» EXERCISE REQUIREMENTS
Show every line in the items below that contains the string "This".

(Saved entries)
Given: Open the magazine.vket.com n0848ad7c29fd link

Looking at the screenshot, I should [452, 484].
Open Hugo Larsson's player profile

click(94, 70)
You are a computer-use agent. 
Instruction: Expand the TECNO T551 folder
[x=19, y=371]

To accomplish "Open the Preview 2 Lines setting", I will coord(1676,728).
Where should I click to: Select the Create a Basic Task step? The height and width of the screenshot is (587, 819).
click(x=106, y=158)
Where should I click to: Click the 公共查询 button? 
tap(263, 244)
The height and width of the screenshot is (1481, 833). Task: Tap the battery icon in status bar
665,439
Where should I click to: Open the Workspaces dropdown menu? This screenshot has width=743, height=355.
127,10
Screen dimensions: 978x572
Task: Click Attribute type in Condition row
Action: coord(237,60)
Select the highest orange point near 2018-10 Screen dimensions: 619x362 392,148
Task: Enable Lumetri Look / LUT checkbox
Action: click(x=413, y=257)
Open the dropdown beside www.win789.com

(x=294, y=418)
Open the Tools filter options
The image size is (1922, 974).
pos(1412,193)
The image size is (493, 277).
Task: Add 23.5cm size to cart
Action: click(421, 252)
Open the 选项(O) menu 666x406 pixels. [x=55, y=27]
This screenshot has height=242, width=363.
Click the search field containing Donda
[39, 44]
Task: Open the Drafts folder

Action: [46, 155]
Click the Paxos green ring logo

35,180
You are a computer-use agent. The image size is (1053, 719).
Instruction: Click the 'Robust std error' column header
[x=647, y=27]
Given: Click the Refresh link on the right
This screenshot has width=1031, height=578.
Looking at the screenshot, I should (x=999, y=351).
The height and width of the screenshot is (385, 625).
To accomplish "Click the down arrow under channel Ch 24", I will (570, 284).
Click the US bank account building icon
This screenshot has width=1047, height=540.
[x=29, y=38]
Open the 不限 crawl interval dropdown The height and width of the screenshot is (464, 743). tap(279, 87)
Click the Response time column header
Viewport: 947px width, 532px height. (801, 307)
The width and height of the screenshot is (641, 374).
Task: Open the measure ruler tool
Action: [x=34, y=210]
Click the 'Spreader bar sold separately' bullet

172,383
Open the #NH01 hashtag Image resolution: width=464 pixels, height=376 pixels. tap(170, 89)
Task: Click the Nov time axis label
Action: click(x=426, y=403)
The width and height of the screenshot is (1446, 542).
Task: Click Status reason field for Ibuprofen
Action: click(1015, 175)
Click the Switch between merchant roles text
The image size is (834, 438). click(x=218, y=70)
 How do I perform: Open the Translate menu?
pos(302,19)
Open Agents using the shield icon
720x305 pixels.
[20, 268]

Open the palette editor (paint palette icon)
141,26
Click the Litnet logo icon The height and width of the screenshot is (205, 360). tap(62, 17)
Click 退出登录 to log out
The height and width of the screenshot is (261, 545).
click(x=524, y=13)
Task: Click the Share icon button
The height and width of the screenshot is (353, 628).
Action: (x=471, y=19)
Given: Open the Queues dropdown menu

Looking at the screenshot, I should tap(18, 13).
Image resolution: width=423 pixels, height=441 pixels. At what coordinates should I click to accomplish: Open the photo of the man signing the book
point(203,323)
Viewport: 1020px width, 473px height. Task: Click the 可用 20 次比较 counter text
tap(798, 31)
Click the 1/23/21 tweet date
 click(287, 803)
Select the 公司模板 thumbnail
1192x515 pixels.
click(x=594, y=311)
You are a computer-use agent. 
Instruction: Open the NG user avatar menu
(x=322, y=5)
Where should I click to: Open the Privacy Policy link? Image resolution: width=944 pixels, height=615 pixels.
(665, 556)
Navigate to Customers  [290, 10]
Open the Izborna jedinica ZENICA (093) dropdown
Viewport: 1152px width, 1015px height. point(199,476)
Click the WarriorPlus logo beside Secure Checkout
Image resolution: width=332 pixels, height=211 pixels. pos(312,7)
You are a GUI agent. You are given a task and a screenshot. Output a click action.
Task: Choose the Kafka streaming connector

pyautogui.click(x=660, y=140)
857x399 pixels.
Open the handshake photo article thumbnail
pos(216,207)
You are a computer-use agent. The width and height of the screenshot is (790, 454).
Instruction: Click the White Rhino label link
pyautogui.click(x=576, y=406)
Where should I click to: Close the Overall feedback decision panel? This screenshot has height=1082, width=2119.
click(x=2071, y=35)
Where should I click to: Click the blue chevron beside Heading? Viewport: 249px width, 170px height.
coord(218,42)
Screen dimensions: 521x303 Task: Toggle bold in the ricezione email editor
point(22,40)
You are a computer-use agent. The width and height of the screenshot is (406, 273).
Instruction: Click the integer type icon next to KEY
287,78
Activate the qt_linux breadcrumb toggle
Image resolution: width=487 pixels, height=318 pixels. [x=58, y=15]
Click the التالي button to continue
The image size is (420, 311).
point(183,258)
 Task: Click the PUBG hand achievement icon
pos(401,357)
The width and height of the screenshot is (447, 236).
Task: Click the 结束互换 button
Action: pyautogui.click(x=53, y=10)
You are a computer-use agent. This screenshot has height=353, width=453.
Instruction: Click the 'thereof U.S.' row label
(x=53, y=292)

» EXERCISE RESPONSE
Where should I click to: Open the Workspaces dropdown menu? This screenshot has width=743, height=355.
This screenshot has height=242, width=363.
This screenshot has width=1031, height=578.
This screenshot has width=1047, height=540.
Where should I click to: Close the Overall feedback decision panel? This screenshot has height=1082, width=2119.
You are a computer-use agent. This screenshot has height=353, width=453.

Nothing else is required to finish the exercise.